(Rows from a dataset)
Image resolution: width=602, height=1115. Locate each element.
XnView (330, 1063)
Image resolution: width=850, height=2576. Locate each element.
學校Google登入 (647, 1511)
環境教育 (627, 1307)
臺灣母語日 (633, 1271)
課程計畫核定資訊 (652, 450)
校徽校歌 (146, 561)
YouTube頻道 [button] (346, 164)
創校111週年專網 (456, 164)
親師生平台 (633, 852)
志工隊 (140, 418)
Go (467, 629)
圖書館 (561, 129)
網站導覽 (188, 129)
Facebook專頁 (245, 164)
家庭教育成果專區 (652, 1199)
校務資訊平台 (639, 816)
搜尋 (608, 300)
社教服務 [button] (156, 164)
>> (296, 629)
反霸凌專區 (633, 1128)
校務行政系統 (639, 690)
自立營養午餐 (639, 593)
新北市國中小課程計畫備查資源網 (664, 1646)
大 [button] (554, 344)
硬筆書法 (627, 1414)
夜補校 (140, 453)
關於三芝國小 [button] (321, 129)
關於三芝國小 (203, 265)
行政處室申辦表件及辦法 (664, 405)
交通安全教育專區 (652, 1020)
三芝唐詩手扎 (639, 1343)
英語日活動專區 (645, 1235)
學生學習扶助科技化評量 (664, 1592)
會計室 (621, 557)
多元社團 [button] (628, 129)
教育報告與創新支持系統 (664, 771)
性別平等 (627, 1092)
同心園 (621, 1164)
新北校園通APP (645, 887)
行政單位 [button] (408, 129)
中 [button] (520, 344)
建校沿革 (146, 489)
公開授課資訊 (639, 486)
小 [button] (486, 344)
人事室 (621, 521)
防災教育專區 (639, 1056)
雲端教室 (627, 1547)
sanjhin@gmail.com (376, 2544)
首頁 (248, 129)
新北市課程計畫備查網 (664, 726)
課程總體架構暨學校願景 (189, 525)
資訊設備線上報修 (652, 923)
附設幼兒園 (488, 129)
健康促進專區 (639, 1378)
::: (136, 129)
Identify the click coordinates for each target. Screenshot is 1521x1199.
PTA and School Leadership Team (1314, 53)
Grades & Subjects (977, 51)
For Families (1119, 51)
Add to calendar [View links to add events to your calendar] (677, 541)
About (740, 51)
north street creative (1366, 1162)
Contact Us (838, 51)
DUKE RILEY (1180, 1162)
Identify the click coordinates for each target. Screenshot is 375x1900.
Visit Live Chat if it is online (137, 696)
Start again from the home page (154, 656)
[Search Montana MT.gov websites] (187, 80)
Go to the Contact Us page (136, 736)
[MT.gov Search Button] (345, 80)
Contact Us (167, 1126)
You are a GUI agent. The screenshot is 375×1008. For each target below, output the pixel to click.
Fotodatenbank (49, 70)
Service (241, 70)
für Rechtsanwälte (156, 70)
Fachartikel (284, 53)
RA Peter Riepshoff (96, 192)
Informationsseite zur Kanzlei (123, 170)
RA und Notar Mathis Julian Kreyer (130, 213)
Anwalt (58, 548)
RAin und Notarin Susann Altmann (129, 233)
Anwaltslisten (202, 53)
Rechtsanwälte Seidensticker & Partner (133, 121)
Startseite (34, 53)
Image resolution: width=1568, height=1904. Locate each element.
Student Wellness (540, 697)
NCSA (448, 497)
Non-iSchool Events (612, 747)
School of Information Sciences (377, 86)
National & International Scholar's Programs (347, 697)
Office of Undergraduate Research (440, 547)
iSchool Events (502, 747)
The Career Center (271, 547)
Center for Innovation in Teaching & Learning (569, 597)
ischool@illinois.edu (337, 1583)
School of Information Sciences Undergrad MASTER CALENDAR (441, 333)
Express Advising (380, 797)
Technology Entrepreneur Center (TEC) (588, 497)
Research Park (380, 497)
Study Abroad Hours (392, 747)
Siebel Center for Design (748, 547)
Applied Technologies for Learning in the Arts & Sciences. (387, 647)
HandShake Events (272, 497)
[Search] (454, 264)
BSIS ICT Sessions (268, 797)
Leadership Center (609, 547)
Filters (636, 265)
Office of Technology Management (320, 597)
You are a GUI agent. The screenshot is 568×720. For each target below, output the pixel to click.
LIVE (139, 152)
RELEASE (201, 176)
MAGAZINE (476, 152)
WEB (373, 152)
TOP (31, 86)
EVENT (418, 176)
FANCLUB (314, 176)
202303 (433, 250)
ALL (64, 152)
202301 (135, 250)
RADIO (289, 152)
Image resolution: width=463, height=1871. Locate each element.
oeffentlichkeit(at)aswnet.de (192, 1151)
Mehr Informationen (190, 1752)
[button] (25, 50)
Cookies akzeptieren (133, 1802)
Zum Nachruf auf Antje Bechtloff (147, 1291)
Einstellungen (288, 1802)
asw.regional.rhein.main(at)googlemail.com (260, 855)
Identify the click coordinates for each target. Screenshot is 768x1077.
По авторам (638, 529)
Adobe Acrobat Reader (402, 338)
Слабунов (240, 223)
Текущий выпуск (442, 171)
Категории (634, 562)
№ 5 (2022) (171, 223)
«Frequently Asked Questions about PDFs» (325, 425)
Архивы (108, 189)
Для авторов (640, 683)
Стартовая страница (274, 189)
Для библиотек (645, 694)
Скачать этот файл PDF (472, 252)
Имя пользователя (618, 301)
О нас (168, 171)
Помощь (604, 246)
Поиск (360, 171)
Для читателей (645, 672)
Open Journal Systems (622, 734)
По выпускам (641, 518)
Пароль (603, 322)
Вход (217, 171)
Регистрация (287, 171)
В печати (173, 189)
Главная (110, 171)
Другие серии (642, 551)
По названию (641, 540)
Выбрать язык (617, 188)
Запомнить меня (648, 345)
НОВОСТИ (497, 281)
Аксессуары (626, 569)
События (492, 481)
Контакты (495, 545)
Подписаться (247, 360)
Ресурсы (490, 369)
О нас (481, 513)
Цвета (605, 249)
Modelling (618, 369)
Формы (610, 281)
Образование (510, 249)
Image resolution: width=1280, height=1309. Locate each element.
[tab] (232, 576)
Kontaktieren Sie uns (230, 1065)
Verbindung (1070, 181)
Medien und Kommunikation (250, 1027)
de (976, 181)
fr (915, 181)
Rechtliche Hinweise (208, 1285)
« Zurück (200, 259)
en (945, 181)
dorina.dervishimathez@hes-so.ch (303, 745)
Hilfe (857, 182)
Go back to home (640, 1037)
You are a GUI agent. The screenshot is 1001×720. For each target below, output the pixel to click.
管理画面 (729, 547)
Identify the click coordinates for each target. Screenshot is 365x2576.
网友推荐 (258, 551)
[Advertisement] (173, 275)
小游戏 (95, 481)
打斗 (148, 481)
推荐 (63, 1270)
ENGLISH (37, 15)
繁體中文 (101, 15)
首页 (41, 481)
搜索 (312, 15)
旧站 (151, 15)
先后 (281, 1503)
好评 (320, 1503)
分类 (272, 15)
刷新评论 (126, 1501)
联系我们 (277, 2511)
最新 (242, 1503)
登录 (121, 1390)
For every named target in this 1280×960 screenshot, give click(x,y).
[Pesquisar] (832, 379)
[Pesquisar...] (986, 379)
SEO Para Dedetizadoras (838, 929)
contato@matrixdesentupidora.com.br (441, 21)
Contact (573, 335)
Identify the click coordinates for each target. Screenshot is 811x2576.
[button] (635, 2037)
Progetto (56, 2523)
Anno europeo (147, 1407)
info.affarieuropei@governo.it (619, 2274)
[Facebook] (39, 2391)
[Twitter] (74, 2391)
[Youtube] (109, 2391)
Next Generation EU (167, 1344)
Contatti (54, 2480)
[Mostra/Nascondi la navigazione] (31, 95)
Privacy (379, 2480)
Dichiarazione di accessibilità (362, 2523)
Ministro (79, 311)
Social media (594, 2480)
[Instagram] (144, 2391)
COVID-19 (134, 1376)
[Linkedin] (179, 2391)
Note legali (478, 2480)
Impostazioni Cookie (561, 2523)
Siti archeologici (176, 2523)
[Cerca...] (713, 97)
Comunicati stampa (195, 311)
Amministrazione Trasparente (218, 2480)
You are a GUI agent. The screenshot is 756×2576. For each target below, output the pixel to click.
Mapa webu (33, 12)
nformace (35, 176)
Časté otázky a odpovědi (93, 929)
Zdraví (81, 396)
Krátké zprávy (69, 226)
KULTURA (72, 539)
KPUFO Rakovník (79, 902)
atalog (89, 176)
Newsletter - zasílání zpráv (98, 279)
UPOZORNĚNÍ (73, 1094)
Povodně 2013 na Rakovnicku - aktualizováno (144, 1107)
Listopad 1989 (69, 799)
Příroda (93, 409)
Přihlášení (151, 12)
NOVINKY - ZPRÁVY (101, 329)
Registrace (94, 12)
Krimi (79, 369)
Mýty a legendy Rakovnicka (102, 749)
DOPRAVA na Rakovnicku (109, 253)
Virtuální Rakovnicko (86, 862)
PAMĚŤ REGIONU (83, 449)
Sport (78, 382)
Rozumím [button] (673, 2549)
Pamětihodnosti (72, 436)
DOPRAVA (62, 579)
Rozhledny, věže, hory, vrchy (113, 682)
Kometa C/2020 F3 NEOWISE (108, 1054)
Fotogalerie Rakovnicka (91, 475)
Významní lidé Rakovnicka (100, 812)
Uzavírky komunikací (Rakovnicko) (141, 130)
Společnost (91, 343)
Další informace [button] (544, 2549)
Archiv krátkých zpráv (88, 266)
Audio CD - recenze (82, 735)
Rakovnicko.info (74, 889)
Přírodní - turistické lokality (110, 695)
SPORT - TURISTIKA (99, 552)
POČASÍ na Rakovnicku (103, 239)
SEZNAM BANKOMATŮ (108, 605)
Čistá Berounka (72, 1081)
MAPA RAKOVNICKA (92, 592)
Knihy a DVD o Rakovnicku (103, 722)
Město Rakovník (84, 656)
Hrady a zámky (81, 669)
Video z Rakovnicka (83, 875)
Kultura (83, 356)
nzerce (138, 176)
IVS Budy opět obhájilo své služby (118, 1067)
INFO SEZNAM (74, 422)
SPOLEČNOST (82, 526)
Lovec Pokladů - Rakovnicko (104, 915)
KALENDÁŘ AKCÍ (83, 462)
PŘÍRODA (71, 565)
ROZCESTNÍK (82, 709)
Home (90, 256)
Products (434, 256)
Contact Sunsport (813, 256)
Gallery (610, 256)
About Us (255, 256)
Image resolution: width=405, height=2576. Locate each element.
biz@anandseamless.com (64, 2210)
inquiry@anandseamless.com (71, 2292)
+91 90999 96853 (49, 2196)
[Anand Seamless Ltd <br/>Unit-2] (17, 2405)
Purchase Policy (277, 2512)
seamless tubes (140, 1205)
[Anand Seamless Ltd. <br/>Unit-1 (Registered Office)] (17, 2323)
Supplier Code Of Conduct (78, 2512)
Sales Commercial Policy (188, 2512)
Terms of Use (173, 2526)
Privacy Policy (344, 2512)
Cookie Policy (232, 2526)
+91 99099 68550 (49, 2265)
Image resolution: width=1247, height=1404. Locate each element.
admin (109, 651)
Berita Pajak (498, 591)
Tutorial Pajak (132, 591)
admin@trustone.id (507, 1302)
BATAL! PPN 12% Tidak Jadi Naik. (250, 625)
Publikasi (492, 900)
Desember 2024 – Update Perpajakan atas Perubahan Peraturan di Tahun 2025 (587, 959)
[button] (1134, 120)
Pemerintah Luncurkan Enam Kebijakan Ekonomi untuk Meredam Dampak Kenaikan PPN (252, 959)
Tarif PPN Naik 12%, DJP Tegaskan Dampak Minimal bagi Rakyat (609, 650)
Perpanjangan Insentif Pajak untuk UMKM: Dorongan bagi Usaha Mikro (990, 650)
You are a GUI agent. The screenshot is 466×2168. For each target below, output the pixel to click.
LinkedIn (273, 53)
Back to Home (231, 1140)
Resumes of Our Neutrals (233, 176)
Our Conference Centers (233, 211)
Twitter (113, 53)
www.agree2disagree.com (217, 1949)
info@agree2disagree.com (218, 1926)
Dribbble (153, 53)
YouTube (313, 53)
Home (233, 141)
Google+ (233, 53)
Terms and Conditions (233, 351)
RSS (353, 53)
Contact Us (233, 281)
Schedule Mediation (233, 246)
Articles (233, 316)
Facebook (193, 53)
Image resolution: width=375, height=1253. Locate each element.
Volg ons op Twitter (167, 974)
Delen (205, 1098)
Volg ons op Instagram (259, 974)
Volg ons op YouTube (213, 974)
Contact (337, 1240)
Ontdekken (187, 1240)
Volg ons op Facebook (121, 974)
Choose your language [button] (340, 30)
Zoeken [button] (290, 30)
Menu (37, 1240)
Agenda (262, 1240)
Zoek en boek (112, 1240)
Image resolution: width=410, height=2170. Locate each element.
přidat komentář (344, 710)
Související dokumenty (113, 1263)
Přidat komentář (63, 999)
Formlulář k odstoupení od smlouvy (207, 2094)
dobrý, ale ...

GOAL OF THE EXERCISE:
Turn everything from the line containing "Image resolution: width=410, height=2170." down to the end of the records into a numbered list, dropping any blank lines.

RESPONSE BELOW:
1. Image resolution: width=410, height=2170. Locate each element.
2. přidat komentář (344, 710)
3. Související dokumenty (113, 1263)
4. Přidat komentář (63, 999)
5. Formlulář k odstoupení od smlouvy (207, 2094)
6. dobrý, ale ...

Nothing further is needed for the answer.